*** Opening of INPUT RECORDS ***

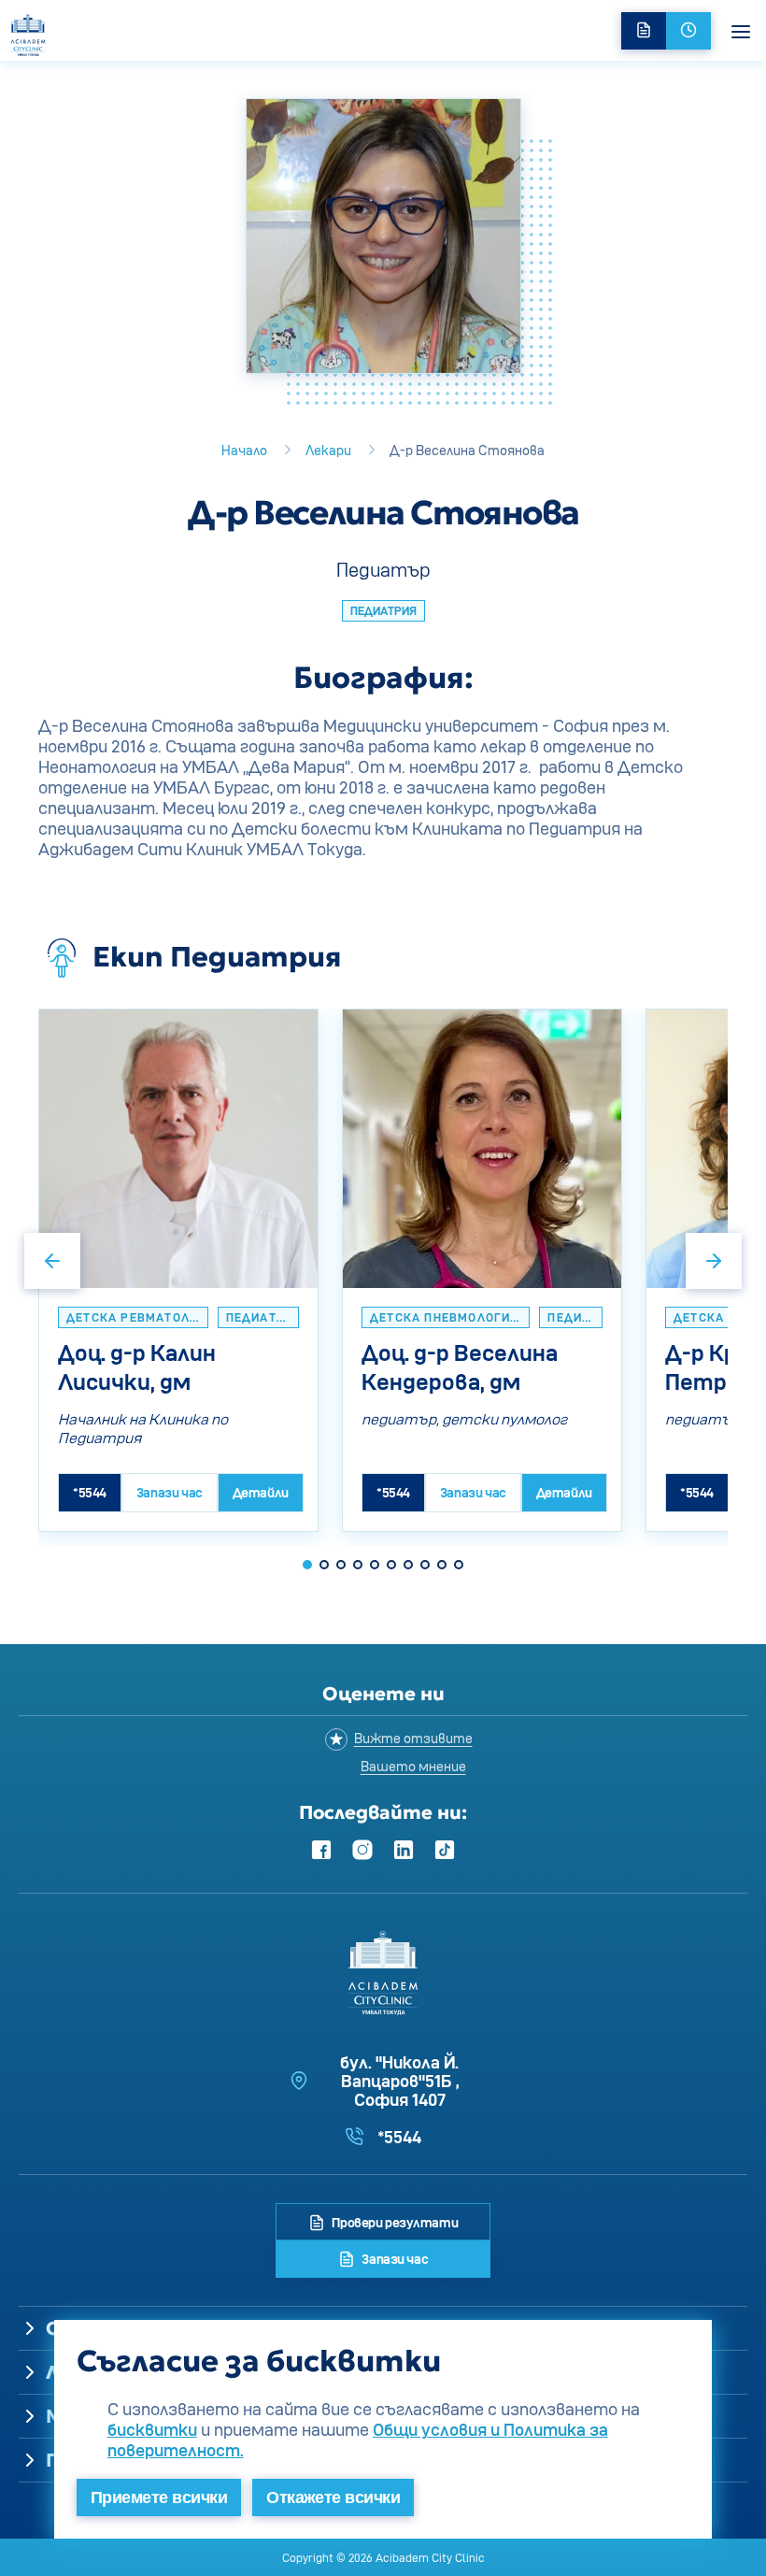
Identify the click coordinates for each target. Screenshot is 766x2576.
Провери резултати (394, 2222)
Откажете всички (333, 2497)
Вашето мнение (413, 1766)
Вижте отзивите (413, 1738)
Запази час (394, 2259)
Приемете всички (159, 2497)
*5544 (89, 1492)
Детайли (261, 1492)
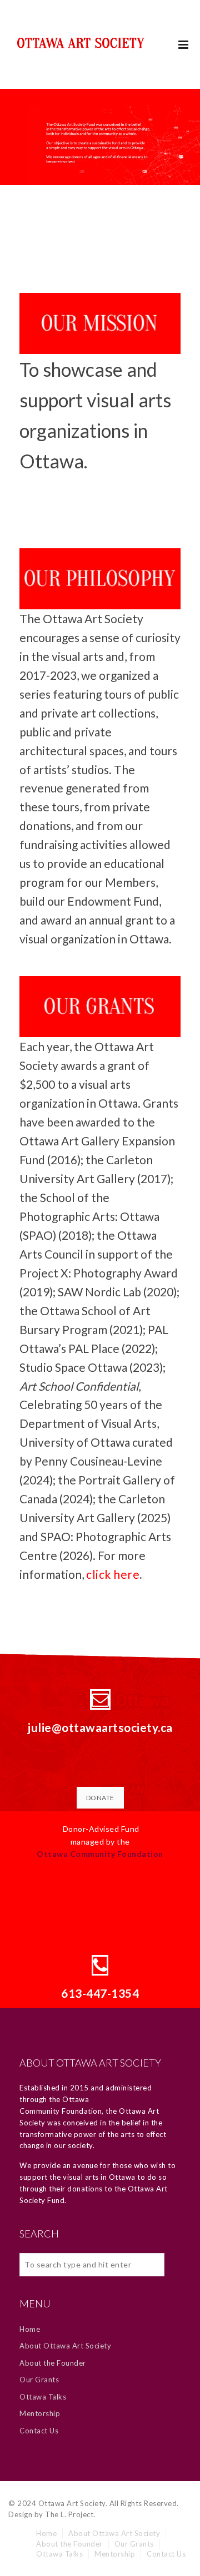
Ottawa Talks (42, 2396)
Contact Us (38, 2430)
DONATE (100, 1798)
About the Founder (52, 2362)
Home (29, 2329)
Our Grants (39, 2379)
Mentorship (39, 2413)
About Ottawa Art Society (65, 2345)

*** Close of INPUT RECORDS ***

» **THE PROBLEM**: Transcribe exactly, and only, the lines from the one containing "Провери резултати (394, 2222)" through the last line of the records above, both included; leave out the pictures.

» **ANSWER TO THE PROBLEM**:
Провери резултати (394, 2222)
Откажете всички (333, 2497)
Вашето мнение (413, 1766)
Вижте отзивите (413, 1738)
Запази час (394, 2259)
Приемете всички (159, 2497)
*5544 (89, 1492)
Детайли (261, 1492)
Ottawa Talks (42, 2396)
Contact Us (38, 2430)
DONATE (100, 1798)
About the Founder (52, 2362)
Home (29, 2329)
Our Grants (39, 2379)
Mentorship (39, 2413)
About Ottawa Art Society (65, 2345)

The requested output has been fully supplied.